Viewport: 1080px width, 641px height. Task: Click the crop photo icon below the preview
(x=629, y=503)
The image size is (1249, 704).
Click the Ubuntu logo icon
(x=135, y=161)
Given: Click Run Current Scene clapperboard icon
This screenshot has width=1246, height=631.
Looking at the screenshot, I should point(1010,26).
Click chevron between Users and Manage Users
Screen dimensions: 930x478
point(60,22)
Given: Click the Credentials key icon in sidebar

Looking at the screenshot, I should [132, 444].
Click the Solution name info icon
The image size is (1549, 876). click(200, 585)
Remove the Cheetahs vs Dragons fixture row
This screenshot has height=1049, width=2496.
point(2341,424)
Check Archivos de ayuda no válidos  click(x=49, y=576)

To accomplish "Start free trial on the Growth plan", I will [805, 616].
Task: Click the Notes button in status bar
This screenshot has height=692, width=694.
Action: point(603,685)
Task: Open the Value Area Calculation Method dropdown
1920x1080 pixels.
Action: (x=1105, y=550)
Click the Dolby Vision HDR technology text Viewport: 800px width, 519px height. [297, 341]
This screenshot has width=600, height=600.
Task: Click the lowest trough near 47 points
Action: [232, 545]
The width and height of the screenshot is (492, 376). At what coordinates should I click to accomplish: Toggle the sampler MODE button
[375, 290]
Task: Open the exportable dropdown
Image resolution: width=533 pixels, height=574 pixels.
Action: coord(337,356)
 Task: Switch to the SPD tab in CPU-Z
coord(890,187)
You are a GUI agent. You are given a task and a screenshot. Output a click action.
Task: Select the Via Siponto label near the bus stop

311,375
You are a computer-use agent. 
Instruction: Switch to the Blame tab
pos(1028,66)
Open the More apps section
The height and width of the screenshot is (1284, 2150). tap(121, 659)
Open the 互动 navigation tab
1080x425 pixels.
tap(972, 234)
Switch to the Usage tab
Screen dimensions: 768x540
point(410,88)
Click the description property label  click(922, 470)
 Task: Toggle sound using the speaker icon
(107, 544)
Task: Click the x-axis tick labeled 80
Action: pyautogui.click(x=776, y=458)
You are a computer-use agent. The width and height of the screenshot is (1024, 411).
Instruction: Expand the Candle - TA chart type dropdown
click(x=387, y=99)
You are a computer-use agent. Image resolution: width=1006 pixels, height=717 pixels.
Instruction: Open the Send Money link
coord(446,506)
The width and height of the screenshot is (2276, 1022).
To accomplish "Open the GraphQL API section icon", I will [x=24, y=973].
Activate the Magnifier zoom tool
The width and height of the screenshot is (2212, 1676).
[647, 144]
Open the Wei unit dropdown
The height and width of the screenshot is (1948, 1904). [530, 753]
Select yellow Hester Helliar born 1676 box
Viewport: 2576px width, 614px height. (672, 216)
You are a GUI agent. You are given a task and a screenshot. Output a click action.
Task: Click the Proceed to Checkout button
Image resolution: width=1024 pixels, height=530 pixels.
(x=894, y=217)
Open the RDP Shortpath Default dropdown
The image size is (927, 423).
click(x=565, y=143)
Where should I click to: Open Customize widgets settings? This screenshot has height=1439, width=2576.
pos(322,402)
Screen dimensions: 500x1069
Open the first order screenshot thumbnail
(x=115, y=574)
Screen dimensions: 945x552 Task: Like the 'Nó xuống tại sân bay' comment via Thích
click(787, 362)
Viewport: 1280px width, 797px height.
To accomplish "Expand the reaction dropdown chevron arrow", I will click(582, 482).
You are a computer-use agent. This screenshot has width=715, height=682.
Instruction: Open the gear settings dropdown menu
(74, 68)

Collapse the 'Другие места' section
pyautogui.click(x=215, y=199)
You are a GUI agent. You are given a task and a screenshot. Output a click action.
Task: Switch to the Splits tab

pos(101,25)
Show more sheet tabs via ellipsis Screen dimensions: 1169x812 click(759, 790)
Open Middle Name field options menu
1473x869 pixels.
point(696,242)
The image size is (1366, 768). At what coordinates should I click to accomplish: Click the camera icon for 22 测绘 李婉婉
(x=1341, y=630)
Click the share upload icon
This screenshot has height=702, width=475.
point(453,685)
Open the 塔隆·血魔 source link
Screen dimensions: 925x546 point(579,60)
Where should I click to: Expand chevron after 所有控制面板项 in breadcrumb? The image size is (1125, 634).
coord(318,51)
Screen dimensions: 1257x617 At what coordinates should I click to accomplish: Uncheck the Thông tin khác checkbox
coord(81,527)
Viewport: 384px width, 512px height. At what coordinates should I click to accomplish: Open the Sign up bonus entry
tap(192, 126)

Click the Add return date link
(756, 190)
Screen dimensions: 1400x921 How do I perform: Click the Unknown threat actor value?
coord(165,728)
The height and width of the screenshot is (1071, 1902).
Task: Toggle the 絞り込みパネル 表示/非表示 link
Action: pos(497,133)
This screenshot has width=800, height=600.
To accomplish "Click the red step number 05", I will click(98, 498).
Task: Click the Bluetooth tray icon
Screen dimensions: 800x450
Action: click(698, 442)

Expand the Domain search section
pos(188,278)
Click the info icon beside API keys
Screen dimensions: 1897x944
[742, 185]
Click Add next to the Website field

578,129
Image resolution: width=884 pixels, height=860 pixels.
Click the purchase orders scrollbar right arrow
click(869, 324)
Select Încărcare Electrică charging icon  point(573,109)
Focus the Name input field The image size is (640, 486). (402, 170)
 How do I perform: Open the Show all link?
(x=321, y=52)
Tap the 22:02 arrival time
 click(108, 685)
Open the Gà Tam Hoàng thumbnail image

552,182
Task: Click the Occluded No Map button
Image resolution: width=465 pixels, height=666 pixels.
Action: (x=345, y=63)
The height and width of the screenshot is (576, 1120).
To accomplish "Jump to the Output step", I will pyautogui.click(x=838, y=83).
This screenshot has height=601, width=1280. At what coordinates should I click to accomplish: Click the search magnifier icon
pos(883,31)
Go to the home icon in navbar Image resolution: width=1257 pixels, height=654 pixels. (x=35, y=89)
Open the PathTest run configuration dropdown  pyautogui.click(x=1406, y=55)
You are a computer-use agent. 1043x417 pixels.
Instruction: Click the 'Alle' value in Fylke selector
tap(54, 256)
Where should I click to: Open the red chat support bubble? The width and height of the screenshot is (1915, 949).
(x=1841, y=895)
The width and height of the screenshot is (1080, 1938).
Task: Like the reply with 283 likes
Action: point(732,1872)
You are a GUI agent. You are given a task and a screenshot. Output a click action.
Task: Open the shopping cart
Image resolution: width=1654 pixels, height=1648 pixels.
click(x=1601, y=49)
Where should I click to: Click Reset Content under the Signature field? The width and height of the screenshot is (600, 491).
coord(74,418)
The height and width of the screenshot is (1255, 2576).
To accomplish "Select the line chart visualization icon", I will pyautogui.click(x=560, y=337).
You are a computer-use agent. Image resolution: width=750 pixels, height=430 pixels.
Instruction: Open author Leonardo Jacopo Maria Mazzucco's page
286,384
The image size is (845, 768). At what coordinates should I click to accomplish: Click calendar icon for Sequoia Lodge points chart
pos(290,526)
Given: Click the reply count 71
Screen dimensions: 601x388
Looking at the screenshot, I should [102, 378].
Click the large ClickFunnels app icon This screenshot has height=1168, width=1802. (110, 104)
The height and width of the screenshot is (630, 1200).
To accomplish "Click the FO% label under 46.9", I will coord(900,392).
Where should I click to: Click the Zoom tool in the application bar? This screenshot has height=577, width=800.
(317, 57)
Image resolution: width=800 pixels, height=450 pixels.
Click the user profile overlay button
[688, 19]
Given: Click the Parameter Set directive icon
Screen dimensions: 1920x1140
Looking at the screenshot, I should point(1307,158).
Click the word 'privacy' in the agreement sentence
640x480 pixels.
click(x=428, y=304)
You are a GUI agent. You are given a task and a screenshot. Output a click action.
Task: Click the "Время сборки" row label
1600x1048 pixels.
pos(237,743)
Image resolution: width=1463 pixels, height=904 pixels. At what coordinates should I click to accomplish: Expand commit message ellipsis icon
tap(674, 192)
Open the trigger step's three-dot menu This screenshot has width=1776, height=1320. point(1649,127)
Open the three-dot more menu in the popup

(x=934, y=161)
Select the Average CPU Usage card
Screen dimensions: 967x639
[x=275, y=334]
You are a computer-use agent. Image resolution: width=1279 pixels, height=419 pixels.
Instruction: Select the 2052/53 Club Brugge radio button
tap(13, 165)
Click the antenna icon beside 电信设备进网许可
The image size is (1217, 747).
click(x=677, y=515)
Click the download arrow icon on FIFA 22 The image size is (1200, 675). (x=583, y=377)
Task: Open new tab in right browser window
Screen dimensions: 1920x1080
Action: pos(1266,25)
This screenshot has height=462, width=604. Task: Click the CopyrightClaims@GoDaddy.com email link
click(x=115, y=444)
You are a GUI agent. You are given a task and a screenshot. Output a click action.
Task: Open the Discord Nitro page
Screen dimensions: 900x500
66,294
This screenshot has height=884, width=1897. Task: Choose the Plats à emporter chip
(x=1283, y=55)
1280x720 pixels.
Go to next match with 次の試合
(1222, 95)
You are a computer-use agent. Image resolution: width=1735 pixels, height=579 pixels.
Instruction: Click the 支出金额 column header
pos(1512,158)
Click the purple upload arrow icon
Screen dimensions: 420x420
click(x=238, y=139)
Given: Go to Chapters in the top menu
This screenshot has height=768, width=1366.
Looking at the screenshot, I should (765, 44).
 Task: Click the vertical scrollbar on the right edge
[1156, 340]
::::
__What is required__: Lay out as a numbered list the records between the line containing "Open the More apps section" and the line containing "coord(446,506)", inclusive, omitting any blank lines.

__Solution to this task__:
1. Open the More apps section
2. The height and width of the screenshot is (1284, 2150). tap(121, 659)
3. Open the 互动 navigation tab
4. 1080x425 pixels.
5. tap(972, 234)
6. Switch to the Usage tab
7. Screen dimensions: 768x540
8. point(410,88)
9. Click the description property label  click(922, 470)
10.  Task: Toggle sound using the speaker icon
11. (107, 544)
12. Task: Click the x-axis tick labeled 80
13. Action: pyautogui.click(x=776, y=458)
14. You are a computer-use agent. The width and height of the screenshot is (1024, 411).
15. Instruction: Expand the Candle - TA chart type dropdown
16. click(x=387, y=99)
17. You are a computer-use agent. Image resolution: width=1006 pixels, height=717 pixels.
18. Instruction: Open the Send Money link
19. coord(446,506)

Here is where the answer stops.